Gold continued its downward trend for a second day, falling from the highest level in three weeks on reduced demand for havens as world equities rallied following positive Chinese trade data.
The metal headed for its first back-to-back retreat in more than a week after reaching £888.56 an ounce on Tuesday, its peak since March 18. It moved down alongside the Japanese yen as a measure of global shares erased losses for the year. Conflicting messages from Federal Reserve regional bank presidents also weighed on the metal.
Global stocks hit back on Wednesday after data showed China’s exports jumped the most in a year and declines in imports narrowed, adding to evidence of stabilization in the world’s second-biggest economy.
Expectations of increased U.S. interest rates have been pared back since the beginning of the year. As metal doesn’t offer a yield, higher rates tend to pull gold prices lower.
According to Dan Smith, a senior adviser at Oxford Economics, “There’s a sense of an improving risk appetite around the world, and that’s key for what will be driving gold in the coming months”.
Bullion for immediate delivery fell 1 per cent to £874.58 an ounce by 11:15 a.m. in London, according to Bloomberg generic pricing.

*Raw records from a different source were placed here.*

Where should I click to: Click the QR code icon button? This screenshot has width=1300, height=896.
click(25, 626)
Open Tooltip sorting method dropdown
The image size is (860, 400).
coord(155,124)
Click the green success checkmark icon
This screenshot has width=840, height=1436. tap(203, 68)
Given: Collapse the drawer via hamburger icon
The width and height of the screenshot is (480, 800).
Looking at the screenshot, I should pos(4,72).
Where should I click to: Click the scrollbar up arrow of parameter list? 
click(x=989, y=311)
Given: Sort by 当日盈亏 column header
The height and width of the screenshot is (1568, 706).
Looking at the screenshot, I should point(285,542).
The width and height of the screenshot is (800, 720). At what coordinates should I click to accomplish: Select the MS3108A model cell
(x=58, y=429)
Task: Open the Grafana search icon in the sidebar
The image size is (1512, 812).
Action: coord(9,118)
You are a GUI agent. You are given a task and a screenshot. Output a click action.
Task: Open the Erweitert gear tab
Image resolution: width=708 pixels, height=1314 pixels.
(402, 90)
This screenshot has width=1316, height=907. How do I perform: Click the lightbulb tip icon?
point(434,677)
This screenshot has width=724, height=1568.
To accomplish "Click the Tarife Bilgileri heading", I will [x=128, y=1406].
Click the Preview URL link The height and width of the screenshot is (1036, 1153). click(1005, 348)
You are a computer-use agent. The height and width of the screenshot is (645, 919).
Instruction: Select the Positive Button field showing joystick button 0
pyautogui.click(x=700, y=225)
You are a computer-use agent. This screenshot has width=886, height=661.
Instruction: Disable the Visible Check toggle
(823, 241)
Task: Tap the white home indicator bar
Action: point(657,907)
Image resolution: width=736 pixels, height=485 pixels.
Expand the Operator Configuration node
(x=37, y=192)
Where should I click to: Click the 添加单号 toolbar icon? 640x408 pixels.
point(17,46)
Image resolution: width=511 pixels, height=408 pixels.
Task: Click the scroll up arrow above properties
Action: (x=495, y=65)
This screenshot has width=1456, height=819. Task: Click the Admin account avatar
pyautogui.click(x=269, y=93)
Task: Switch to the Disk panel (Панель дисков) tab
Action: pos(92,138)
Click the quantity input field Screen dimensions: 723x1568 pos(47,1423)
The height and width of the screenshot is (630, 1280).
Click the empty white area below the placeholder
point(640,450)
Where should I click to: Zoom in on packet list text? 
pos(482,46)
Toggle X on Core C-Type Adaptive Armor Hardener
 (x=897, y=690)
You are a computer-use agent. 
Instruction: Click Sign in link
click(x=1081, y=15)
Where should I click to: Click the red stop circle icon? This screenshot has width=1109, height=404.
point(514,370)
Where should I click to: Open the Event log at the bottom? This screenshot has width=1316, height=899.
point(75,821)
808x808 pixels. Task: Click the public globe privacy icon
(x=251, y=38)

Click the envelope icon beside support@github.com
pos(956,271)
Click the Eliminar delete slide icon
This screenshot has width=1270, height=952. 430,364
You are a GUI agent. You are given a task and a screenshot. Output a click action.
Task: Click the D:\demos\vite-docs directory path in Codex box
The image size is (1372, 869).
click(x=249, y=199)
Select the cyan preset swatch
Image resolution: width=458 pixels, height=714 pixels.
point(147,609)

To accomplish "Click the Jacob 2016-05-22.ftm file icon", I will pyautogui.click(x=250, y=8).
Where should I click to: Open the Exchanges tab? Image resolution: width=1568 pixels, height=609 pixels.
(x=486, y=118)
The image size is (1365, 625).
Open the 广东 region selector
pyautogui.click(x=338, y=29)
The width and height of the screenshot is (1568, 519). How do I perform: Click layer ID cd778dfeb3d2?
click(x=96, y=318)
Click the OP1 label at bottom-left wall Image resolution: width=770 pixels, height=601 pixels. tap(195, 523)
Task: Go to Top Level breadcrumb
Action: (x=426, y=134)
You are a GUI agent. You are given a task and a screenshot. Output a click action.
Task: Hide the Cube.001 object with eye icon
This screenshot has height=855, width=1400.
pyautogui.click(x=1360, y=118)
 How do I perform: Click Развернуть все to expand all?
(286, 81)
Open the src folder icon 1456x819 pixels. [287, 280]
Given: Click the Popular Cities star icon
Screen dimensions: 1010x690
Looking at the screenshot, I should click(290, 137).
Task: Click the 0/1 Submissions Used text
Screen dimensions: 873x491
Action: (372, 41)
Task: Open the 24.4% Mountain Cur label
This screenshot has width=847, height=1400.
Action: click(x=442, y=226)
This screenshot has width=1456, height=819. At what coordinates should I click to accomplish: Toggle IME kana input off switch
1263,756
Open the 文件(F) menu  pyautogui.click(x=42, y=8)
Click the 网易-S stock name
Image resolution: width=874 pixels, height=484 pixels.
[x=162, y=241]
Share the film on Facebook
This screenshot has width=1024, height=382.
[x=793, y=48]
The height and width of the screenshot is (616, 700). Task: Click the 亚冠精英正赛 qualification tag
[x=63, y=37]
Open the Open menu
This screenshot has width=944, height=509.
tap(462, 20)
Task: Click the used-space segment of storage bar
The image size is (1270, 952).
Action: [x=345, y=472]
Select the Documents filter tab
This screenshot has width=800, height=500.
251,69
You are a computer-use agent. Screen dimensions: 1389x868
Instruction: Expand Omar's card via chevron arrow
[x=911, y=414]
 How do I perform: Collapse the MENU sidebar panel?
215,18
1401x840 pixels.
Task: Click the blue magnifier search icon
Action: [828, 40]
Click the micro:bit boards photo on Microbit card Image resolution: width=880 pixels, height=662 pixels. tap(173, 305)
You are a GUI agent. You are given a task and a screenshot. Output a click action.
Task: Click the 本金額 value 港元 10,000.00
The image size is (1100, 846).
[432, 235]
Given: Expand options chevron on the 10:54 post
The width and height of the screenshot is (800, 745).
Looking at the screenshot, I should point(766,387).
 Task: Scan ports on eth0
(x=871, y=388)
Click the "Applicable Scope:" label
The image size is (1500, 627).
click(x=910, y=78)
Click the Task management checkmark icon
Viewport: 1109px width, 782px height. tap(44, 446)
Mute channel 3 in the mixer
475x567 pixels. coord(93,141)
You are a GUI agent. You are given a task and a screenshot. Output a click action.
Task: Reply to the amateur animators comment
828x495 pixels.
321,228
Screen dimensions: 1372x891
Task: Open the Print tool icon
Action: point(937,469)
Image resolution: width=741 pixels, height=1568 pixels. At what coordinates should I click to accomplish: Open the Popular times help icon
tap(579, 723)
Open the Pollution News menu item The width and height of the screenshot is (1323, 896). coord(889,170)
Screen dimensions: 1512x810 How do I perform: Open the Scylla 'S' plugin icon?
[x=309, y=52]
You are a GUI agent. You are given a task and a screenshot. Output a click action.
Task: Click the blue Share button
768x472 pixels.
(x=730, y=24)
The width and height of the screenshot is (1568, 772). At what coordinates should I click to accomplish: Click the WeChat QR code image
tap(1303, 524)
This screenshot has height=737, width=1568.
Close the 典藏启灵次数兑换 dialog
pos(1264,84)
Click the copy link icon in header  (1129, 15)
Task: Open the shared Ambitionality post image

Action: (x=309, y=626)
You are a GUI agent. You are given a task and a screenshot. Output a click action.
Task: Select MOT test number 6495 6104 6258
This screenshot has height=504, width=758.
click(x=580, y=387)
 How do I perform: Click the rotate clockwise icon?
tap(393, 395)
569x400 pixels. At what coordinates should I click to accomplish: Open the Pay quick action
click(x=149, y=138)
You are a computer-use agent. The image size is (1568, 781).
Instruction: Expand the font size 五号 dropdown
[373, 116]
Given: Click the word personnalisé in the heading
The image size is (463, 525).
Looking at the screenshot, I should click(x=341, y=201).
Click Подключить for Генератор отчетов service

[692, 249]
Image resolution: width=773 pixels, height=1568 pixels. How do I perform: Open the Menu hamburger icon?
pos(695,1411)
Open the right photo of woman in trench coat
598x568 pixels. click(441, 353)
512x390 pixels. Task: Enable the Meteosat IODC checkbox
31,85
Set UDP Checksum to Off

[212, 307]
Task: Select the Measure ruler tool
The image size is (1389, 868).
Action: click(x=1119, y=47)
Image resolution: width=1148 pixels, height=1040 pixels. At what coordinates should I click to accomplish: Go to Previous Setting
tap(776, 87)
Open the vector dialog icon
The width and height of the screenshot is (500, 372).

The yen fell against most of its peers.
Philadelphia Fed President Patrick Harker and Dallas Fed chief Robert Kaplan’s remarks on Tuesday echoed Chair Janet Yellen’s call that policy makers should err on the side of caution, boosting expectations that officials won’t act when they meet on April 26-27. San Francisco Fed President John Williams said two to three rate rises in 2016 is reasonable.
“Fed officials have been giving mixed comments,” Madhavi Mehta, an analyst at Mumbai-based Kotak Commodity Services Ltd., said. “This could be an additional reason for a correction.”